3. 3. The pressure protection device according to claim 1, wherein the linkage further comprising a slider part and the mechanical arm further comprising a sliding rail; the sliding rail being located in a middle part of the mechanical arm and being in vertical configuration, and the sliding rail is for accommodating the slider part of the linkage; the slider part being able to slide upward and downward relative to the mechanical arm along the sliding rail; an upper end of the elastic element being is fixed at a middle part of the linkage, and a lower end of the elastic element being fixed on the top of the middle part of the mechanical arm, so as to form elastic force between the linkage and the mechanical arm; wherein the driving force generated by the electric drive unit can be transmitted onto the mechanical arm through the linkage and the elastic element, therefore to push the mechanical power tools moving toward to a cutting object for the cutting operation; characterized in that, when the mechanical power tools being working under over high pressure, the linkage can engage with the contact switch and turn the contact switch off, so as to stop the electric drive unit from generating further driving force; and when the mechanical power tools returns to be working under normal pressure condition, the linkage can disengage from the contact switch and turn the contact switch on, so as to resume the electric drive unit to generate the driving force.

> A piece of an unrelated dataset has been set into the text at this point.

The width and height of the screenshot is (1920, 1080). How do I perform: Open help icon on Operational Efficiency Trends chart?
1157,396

4. 4. The pressure protection device according to claim 1, wherein the elastic element is selected from one of spring, rubber band, or compressed air cylinder.
5. The pressure protection device according to claim 1, wherein the elastic force generated by the elastic element is pushing force which can push the linkage away from the mechanical arm.

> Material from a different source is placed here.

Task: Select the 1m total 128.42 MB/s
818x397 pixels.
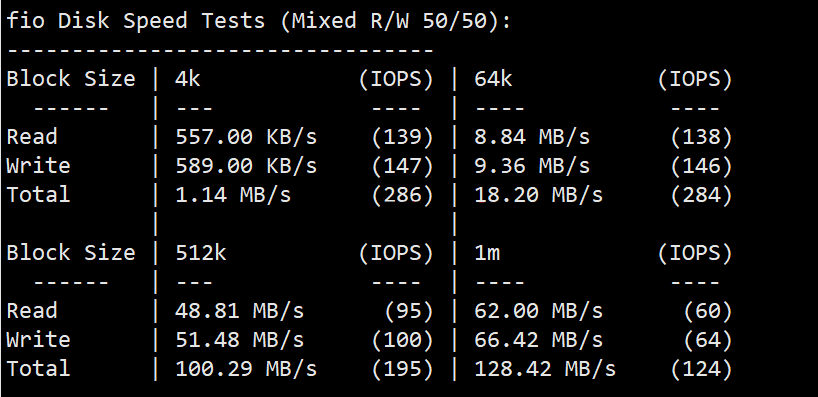Action: [545, 369]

6. 6. The pressure protection device according to claim 2, wherein the elastic force generated by the elastic element is pulling force which can pull the linkage and the supporting arm toward each other.
7. 7. The pressure protection device according to claim 3, wherein the elastic force generated by the elastic element is pushing force which can push the linkage away from the mechanical arm.
8. 8. The pressure protection device according to claim 3, wherein the type of slider and the sliding rail can be selected from wheel type, roller type or steel ball type.